PROVIDED DATA:
-- Start --

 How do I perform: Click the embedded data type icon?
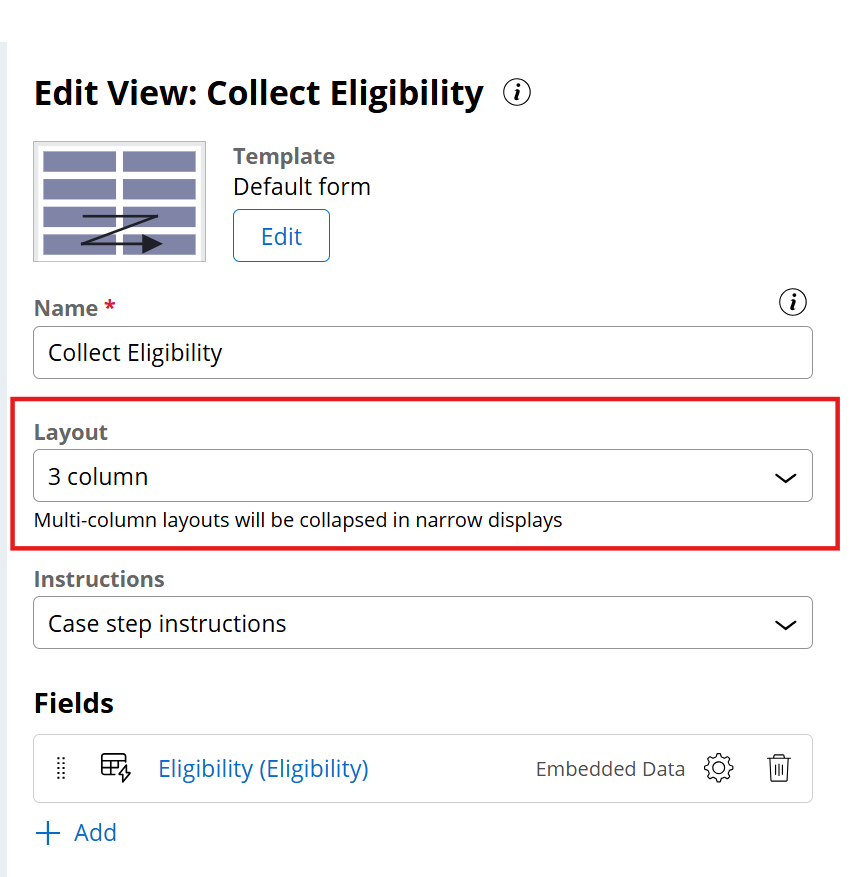[x=116, y=768]
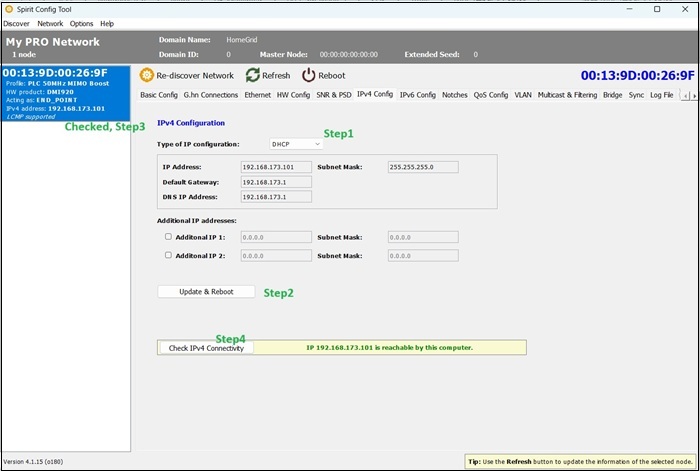Click the Default Gateway input field
Image resolution: width=700 pixels, height=471 pixels.
click(x=276, y=182)
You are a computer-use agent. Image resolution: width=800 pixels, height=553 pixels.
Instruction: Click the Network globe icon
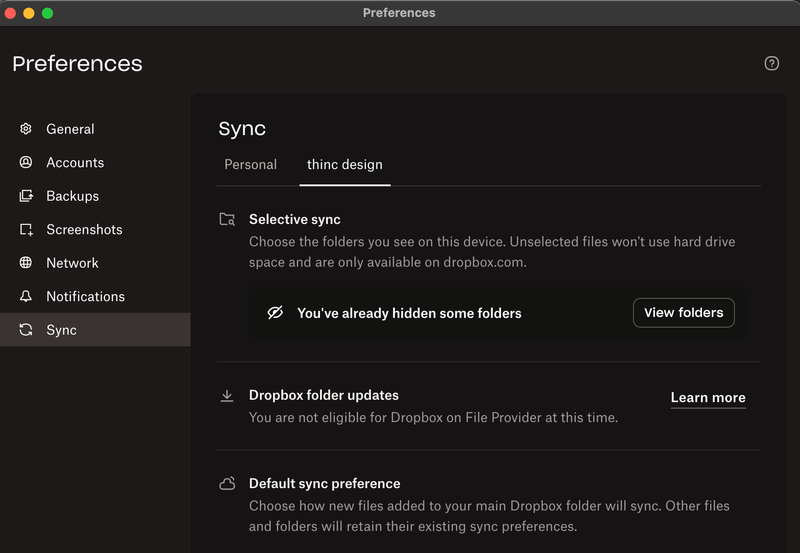tap(26, 263)
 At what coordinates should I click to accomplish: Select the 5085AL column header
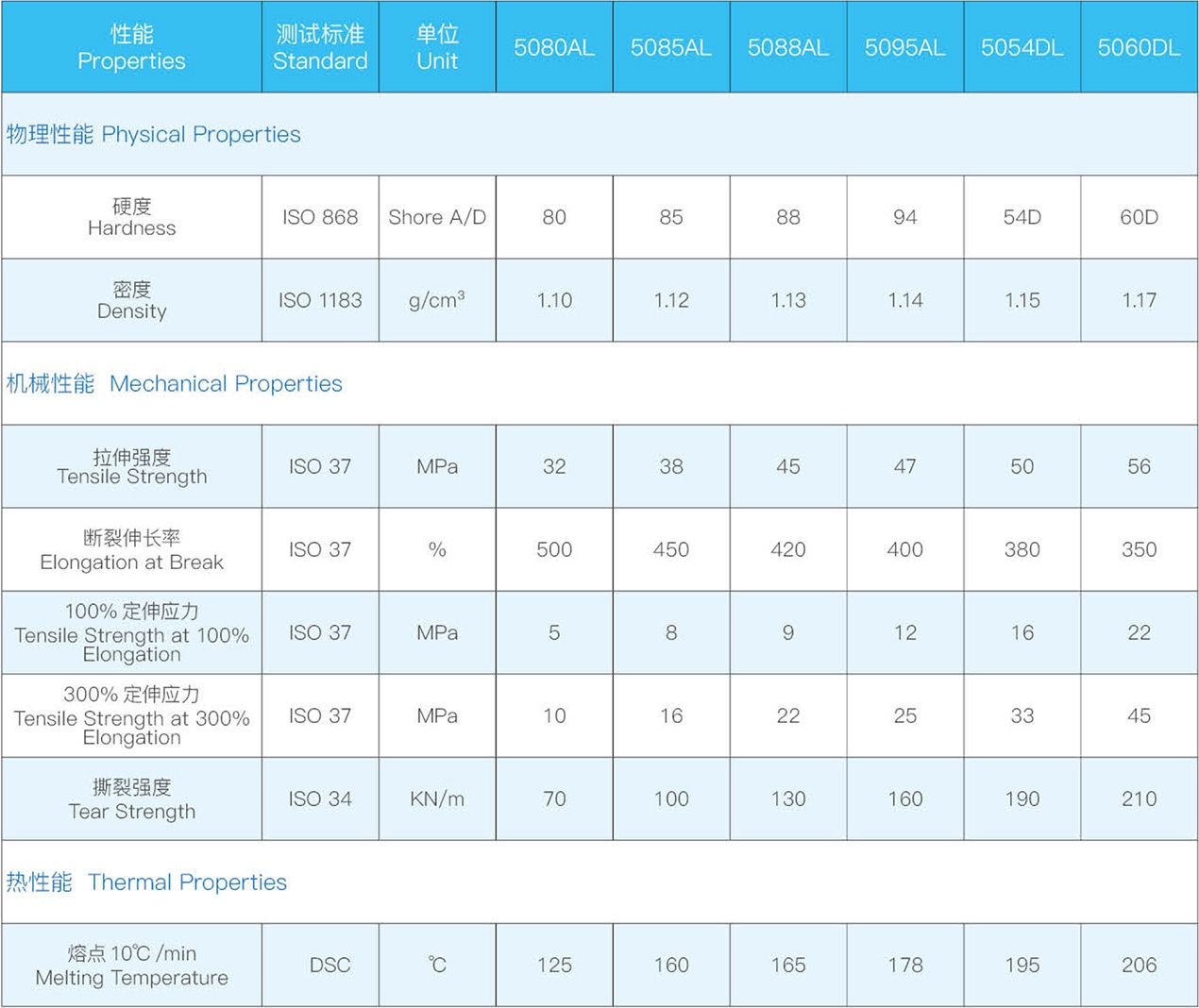click(x=671, y=48)
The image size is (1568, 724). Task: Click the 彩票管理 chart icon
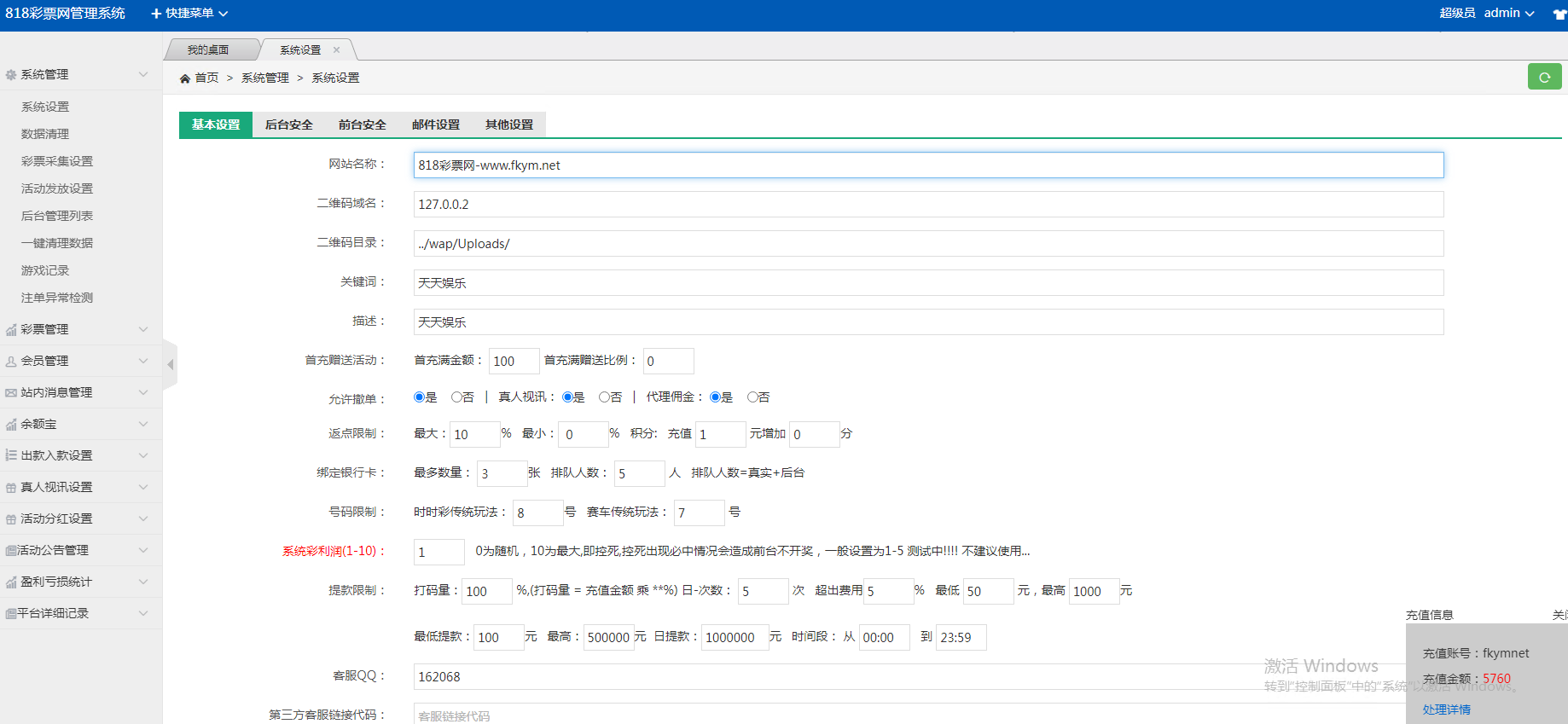tap(11, 330)
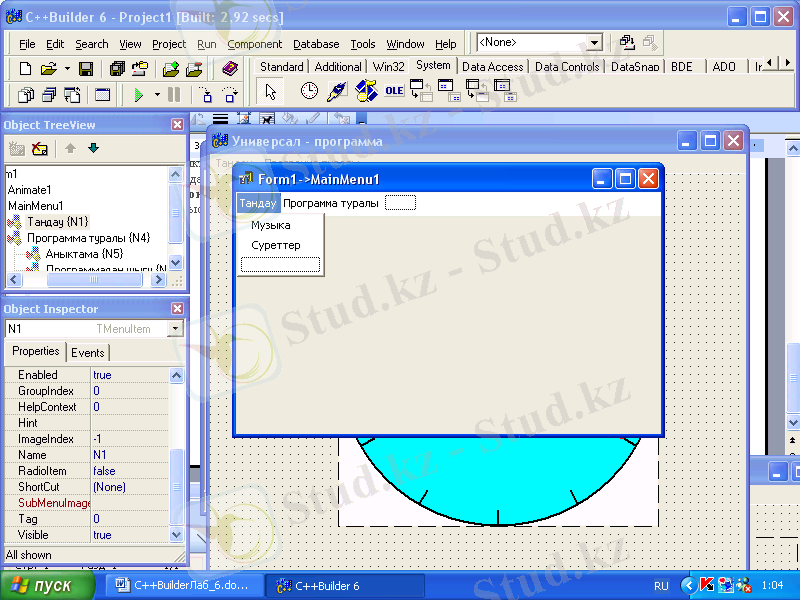Select the arrow pointer palette tool
Viewport: 800px width, 600px height.
[x=270, y=91]
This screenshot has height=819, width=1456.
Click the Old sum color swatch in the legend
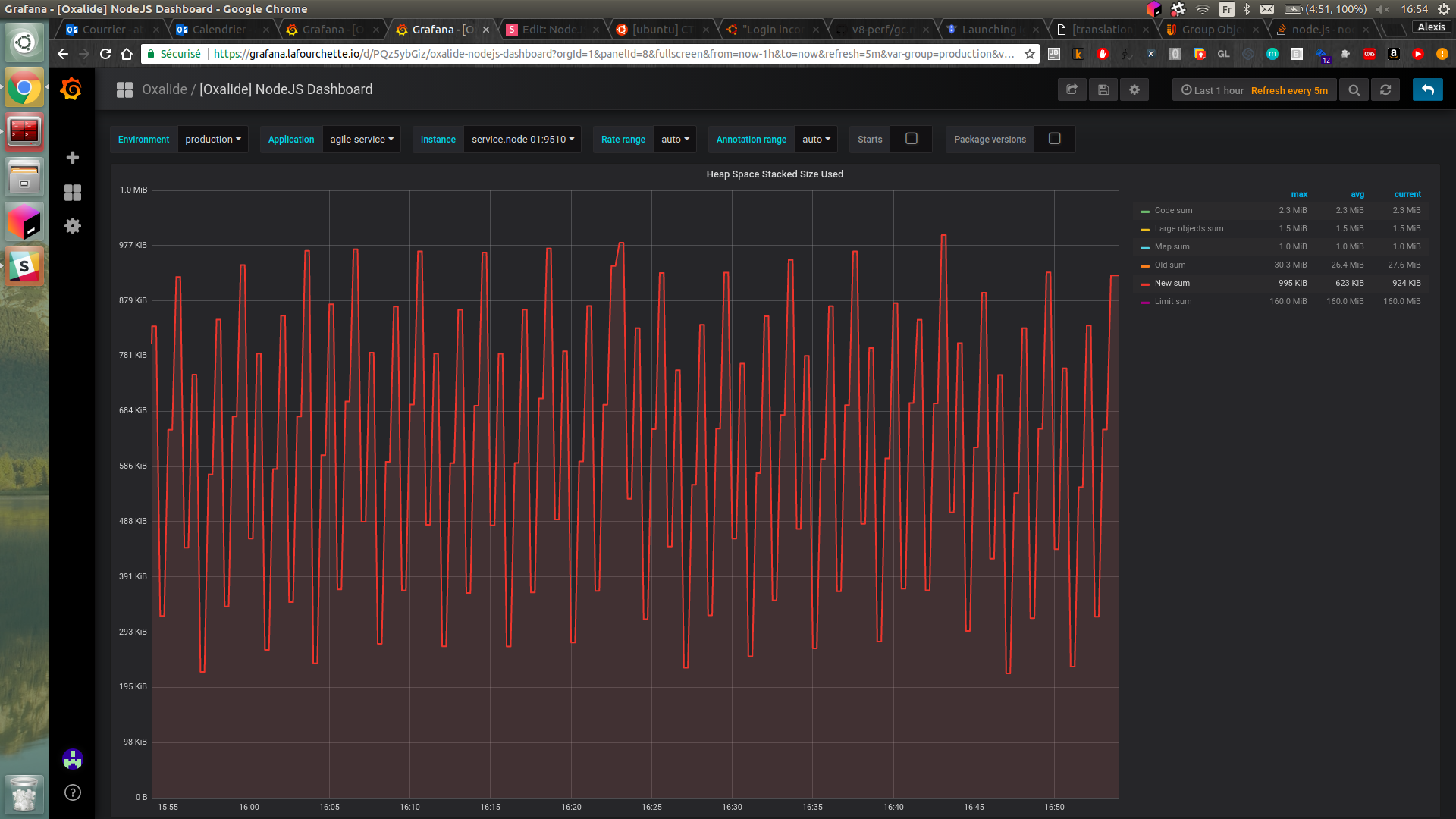[1145, 265]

-- End --

SHORT PROBLEM: Retype the rows from the very first line down through the line containing "click(x=671, y=48)", including both ends. Leave the pictures out.

TASK ANSWER:
 How do I perform: Click the embedded data type icon?
[x=116, y=768]
Click the Default Gateway input field
Image resolution: width=700 pixels, height=471 pixels.
click(x=276, y=182)
You are a computer-use agent. Image resolution: width=800 pixels, height=553 pixels.
Instruction: Click the Network globe icon
tap(26, 263)
 At what coordinates should I click to accomplish: Select the 5085AL column header
click(x=671, y=48)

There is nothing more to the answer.